- [Activity]: Every record must be repeated exactly, with no omission.

- [Supplied data]:
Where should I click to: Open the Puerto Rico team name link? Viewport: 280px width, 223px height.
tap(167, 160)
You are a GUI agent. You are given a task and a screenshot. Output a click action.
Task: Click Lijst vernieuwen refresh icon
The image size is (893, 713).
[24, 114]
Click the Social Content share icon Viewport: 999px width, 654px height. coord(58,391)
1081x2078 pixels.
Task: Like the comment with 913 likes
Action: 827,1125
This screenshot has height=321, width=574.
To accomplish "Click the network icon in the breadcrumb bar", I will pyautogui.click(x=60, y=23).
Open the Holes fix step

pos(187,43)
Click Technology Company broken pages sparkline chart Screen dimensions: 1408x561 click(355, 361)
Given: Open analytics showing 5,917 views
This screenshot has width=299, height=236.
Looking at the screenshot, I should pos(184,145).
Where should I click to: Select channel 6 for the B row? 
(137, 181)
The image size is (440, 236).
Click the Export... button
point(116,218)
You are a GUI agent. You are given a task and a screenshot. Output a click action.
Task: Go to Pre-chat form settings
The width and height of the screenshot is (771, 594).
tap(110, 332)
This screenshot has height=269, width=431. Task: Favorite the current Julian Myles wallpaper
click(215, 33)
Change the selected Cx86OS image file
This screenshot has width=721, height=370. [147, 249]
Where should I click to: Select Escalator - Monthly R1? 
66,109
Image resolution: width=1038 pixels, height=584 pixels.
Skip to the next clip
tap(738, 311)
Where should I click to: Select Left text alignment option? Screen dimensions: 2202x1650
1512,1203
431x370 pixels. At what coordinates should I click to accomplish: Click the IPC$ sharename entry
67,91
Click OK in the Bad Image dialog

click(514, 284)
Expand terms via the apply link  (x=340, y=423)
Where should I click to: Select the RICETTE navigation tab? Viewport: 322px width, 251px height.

- [Answer to this exercise]:
Where should I click to: Open the Puerto Rico team name link? Viewport: 280px width, 223px height.
tap(167, 160)
You are a GUI agent. You are given a task and a screenshot. Output a click action.
Task: Click Lijst vernieuwen refresh icon
The image size is (893, 713).
[24, 114]
Click the Social Content share icon Viewport: 999px width, 654px height. coord(58,391)
1081x2078 pixels.
Task: Like the comment with 913 likes
Action: 827,1125
This screenshot has height=321, width=574.
To accomplish "Click the network icon in the breadcrumb bar", I will pyautogui.click(x=60, y=23).
Open the Holes fix step

pos(187,43)
Click Technology Company broken pages sparkline chart Screen dimensions: 1408x561 click(355, 361)
Given: Open analytics showing 5,917 views
This screenshot has width=299, height=236.
Looking at the screenshot, I should pos(184,145).
Where should I click to: Select channel 6 for the B row? 
(137, 181)
The image size is (440, 236).
Click the Export... button
point(116,218)
You are a GUI agent. You are given a task and a screenshot. Output a click action.
Task: Go to Pre-chat form settings
The width and height of the screenshot is (771, 594).
tap(110, 332)
This screenshot has height=269, width=431. Task: Favorite the current Julian Myles wallpaper
click(215, 33)
Change the selected Cx86OS image file
This screenshot has width=721, height=370. [147, 249]
Where should I click to: Select Escalator - Monthly R1? 
66,109
Image resolution: width=1038 pixels, height=584 pixels.
Skip to the next clip
tap(738, 311)
Where should I click to: Select Left text alignment option? Screen dimensions: 2202x1650
1512,1203
431x370 pixels. At what coordinates should I click to accomplish: Click the IPC$ sharename entry
67,91
Click OK in the Bad Image dialog

click(514, 284)
Expand terms via the apply link  (x=340, y=423)
Where should I click to: Select the RICETTE navigation tab? Viewport: 322px width, 251px height.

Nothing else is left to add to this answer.